El éxito de series televisivas como El juego del calamar radiografía los marcos cognitivos que actúan como imagen explicativa de la sociedad capitalista. Al margen de las polémicas superficiales sobre si los niños imitan o no estos juegos macabros, no es una cuestión ésta que deba quedar desatendida en las escuelas. Lo relevante, sin embargo, no es el dedo que señala a la luna sino las metáforas que conforman los imaginarios culturales hegemónicos. Si la institución educativa asume la defensa del conocimiento y la razón como diques contra el azar lúdico que acrecienta la ignorancia, el darwinismo social al servicio de la productividad no puede ser la idea predominante. La escuela adquiere sentido en el propósito contracultural de revertir este tipo de conductismos tóxicos y corrosivos. Cuando la realidad aumenta y rebosa la inflación informativa, la habitación propia es un reducto a resguardo ideal para distinguir las voces de los ecos, el aprendizaje de la soledad, el ensayo de uno mismo. Además, descuidar nuestro jardín pone en olvido la función de algo en apariencia tan inocente como la imaginación que rompe estructuras rígidas de pensamiento.

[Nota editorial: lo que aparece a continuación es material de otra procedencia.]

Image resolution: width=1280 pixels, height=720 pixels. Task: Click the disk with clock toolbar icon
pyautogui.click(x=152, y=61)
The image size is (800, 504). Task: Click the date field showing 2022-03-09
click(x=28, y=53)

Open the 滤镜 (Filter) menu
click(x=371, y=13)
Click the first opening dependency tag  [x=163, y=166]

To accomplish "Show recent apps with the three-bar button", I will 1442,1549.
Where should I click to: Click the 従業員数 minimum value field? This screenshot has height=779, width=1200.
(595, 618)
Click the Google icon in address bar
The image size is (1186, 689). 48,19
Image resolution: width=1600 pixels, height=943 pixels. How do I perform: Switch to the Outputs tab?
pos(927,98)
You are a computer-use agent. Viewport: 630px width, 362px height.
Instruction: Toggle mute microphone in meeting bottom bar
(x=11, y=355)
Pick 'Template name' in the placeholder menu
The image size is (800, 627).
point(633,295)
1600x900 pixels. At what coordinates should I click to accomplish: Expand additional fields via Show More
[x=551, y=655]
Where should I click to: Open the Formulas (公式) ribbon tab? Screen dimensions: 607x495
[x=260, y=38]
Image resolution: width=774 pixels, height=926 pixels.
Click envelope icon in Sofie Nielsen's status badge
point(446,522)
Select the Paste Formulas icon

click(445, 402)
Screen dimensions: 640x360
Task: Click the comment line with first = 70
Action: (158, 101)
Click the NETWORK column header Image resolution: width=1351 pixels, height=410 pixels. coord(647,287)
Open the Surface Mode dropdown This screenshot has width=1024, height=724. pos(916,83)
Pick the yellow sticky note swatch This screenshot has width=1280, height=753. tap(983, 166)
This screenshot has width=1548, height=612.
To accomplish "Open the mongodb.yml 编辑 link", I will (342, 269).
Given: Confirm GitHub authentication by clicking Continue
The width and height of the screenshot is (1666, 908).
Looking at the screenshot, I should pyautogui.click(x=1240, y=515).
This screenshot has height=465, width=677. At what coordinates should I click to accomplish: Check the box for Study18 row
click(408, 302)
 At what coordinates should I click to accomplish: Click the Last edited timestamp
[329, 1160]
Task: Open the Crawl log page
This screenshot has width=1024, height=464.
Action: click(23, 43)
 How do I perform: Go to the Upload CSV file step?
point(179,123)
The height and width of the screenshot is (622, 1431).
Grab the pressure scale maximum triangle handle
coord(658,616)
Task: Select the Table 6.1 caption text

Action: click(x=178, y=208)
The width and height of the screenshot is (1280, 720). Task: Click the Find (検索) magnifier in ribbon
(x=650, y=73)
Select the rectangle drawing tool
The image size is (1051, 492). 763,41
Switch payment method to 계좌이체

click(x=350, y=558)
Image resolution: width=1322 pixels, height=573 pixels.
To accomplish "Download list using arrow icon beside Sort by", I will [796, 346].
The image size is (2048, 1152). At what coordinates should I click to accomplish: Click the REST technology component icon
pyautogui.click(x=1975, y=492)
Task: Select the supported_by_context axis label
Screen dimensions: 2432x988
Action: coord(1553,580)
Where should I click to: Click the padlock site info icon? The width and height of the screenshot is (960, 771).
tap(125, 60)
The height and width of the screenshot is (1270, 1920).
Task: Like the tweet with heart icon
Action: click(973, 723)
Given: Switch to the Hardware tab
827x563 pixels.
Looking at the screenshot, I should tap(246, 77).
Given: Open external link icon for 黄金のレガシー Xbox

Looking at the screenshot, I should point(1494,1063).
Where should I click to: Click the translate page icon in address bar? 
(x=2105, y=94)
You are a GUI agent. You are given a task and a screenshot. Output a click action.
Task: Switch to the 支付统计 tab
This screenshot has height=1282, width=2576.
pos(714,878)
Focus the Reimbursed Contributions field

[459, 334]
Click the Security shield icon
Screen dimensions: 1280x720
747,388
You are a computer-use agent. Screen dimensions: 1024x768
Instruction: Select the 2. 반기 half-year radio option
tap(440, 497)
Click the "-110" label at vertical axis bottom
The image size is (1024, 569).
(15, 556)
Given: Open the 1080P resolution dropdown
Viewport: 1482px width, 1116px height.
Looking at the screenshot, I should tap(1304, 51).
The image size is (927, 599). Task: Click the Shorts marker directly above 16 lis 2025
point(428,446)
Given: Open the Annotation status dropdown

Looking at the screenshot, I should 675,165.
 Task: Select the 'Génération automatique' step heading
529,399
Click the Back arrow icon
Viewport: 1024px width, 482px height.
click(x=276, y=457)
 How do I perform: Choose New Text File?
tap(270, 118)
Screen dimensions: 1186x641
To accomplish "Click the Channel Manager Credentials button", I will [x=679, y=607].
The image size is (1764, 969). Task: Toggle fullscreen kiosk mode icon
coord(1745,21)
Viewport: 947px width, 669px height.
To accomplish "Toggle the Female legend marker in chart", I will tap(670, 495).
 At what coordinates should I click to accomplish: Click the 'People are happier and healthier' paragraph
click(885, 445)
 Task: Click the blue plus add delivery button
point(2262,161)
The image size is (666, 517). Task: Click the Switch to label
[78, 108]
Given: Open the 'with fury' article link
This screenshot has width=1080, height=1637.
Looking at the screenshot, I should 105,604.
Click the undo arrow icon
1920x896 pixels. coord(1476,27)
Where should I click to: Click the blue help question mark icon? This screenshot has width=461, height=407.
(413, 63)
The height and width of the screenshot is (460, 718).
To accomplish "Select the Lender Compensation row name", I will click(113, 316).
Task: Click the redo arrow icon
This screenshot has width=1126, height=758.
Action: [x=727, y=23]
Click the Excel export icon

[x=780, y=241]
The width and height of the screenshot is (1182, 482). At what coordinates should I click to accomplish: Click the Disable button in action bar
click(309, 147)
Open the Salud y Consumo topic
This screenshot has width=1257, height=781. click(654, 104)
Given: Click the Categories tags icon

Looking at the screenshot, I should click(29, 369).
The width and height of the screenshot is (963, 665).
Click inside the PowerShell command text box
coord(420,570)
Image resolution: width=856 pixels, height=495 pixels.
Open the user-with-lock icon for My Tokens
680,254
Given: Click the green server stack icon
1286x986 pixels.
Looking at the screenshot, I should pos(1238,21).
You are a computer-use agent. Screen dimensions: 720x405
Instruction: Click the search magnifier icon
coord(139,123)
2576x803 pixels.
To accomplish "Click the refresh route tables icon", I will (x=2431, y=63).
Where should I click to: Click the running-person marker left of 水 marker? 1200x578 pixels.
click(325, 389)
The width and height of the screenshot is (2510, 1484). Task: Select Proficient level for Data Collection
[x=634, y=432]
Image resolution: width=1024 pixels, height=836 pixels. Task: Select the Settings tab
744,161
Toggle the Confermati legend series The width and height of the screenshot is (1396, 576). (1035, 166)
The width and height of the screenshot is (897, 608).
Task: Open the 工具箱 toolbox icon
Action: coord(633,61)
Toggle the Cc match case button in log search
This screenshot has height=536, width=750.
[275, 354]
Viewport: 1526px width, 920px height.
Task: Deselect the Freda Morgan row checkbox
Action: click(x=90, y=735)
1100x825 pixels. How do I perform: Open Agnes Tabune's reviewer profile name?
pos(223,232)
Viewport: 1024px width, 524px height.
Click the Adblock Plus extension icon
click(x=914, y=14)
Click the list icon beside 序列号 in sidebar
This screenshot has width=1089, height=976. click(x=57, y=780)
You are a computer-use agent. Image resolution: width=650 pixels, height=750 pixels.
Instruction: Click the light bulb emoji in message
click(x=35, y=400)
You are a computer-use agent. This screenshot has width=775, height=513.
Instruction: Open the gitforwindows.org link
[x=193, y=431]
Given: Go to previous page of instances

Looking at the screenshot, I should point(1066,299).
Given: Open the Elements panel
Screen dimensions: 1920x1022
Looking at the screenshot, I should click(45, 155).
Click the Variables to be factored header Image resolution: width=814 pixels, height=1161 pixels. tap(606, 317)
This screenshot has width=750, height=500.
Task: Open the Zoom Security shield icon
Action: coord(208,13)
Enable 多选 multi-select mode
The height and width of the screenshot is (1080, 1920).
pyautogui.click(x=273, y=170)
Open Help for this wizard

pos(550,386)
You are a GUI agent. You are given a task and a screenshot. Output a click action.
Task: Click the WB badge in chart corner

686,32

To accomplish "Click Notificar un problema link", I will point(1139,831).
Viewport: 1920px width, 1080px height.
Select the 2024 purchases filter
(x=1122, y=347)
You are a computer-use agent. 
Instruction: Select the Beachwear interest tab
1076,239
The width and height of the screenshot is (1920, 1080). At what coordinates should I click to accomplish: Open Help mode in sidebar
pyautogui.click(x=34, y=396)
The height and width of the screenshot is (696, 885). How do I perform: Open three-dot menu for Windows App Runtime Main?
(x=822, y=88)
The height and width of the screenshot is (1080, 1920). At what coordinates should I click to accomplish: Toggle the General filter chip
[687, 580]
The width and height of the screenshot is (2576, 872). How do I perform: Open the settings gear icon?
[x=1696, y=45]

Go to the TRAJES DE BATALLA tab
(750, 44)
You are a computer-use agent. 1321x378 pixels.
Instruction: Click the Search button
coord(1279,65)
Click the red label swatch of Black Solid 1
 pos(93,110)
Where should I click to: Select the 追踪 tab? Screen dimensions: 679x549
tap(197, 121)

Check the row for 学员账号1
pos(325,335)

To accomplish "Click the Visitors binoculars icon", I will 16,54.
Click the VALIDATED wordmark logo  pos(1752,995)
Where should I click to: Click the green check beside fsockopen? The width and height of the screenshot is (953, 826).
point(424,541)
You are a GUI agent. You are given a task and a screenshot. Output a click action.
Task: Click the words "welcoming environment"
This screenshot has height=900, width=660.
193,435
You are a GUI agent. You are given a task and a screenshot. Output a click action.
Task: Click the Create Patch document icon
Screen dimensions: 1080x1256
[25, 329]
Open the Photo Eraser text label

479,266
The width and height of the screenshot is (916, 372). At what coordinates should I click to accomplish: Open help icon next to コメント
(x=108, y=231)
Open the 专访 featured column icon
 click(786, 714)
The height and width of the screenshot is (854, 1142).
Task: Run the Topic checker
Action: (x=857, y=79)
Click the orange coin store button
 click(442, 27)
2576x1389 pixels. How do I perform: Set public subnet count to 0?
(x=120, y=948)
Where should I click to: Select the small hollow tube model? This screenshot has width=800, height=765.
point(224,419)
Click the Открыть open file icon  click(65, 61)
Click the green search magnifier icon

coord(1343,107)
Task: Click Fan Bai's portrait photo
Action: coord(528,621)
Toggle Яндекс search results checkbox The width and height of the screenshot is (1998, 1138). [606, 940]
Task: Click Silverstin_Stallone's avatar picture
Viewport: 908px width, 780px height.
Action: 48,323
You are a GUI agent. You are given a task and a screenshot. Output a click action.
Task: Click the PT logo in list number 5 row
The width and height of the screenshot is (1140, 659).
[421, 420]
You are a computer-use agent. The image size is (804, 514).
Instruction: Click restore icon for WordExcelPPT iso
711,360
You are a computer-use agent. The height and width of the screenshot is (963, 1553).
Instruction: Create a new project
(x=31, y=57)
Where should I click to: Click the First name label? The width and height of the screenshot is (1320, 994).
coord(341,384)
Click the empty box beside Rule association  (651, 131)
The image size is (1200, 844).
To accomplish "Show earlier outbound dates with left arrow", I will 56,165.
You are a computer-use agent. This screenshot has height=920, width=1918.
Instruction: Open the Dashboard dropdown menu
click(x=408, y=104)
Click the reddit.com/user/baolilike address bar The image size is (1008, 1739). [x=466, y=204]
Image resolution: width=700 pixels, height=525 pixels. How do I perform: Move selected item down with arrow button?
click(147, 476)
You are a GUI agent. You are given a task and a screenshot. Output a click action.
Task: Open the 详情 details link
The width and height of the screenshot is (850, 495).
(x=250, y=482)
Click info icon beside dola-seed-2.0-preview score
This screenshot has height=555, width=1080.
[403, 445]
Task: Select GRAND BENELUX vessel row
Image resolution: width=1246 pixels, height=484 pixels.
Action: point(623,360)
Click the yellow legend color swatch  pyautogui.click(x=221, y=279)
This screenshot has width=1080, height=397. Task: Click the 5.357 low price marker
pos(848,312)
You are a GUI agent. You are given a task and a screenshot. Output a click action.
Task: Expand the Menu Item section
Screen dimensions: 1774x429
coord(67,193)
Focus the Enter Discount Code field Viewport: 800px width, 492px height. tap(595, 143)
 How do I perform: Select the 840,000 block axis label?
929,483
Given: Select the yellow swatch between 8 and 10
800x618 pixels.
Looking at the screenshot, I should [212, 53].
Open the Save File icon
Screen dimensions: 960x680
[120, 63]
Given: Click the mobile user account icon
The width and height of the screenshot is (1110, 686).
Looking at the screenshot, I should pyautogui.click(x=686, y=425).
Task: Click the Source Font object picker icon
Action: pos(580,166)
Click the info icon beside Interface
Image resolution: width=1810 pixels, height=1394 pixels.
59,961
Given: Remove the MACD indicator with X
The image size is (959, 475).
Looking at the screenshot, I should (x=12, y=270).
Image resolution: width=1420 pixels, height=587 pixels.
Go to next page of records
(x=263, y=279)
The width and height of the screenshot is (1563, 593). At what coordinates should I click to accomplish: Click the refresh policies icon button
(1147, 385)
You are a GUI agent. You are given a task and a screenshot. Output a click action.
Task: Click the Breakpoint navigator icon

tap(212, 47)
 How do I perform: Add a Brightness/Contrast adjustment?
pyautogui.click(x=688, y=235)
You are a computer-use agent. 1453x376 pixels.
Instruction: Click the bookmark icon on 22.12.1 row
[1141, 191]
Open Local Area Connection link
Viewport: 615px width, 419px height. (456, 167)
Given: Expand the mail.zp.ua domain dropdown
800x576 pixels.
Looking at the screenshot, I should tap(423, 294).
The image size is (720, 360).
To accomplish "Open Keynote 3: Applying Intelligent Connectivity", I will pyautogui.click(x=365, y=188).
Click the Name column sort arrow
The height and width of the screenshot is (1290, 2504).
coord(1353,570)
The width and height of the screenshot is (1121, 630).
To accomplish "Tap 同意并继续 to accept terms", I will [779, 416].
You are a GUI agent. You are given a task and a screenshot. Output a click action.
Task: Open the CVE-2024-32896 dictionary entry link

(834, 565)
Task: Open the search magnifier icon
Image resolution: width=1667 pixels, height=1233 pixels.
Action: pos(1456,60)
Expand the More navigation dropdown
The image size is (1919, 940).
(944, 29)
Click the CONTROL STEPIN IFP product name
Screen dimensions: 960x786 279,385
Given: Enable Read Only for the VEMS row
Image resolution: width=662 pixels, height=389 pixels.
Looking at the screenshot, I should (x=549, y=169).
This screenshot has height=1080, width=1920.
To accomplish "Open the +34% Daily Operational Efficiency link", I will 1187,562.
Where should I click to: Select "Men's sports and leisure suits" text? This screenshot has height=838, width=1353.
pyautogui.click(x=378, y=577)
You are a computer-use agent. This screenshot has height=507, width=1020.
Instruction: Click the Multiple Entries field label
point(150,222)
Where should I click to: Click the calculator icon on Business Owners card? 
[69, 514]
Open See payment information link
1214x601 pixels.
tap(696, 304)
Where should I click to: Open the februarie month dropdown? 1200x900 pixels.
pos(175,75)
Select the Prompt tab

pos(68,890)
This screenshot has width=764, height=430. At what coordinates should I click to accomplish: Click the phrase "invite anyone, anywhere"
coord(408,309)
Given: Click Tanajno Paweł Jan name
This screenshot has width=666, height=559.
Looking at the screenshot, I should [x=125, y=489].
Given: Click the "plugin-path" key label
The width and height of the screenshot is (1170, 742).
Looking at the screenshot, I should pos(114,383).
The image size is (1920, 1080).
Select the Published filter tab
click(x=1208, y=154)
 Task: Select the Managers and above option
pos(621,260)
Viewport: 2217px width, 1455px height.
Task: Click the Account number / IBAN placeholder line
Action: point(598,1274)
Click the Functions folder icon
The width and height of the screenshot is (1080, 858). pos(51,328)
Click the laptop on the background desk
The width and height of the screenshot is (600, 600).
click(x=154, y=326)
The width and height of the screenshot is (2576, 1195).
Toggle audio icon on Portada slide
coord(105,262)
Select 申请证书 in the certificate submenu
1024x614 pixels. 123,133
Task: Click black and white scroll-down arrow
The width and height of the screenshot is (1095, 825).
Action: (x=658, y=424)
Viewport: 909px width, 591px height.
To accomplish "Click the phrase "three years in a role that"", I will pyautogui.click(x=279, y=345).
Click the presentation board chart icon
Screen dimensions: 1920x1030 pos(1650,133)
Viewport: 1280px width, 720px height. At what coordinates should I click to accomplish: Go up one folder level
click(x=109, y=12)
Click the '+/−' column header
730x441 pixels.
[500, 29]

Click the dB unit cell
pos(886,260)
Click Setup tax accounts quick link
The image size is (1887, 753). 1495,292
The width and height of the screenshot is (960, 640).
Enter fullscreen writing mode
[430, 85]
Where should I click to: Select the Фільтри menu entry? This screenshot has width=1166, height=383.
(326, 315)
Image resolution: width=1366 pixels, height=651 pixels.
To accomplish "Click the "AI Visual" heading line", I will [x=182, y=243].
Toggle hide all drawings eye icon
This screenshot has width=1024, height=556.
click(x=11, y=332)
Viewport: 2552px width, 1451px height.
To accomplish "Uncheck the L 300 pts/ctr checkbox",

El éxito de series televisivas como El juego del calamar radiografía los marcos cognitivos que actúan como imagen explicativa de la sociedad capitalista
En Un viaje frustrado, cuento recogido en la reciente recopilación La ceniza de la vida. Narraciones 1949-1967 (Edt. Destino, 2021), Josep Pla narra el precoz desencanto del gusto juvenil por la aventura, el reverso de la trama dionisiaca que desde muy pronto él intuye y dirime a lo largo de su obra. El personaje Hermós encarna aquí la fuerza de la naturaleza indómita, un Robinson Crusoe con la inocencia de los sueños por cumplir que vive en la soledad de una caleta con apenas cuatro cordeles y una pequeña falucha para pescar. Propone a su joven amigo Pla, intelectual en ciernes y por tanto ávido de experiencias sobre las que contrastar sus ideas literarias, la posibilidad de un viaje bordeando la costa desde el Canadell hasta la frontera de aguas francesas: “Hemos de demostrarles –afirma– que también se puede ir a Francia a remo y vela. Ahora todo el mundo tiene embarcaciones a motor, todo el mundo se ha vuelto valiente y arriesgado”.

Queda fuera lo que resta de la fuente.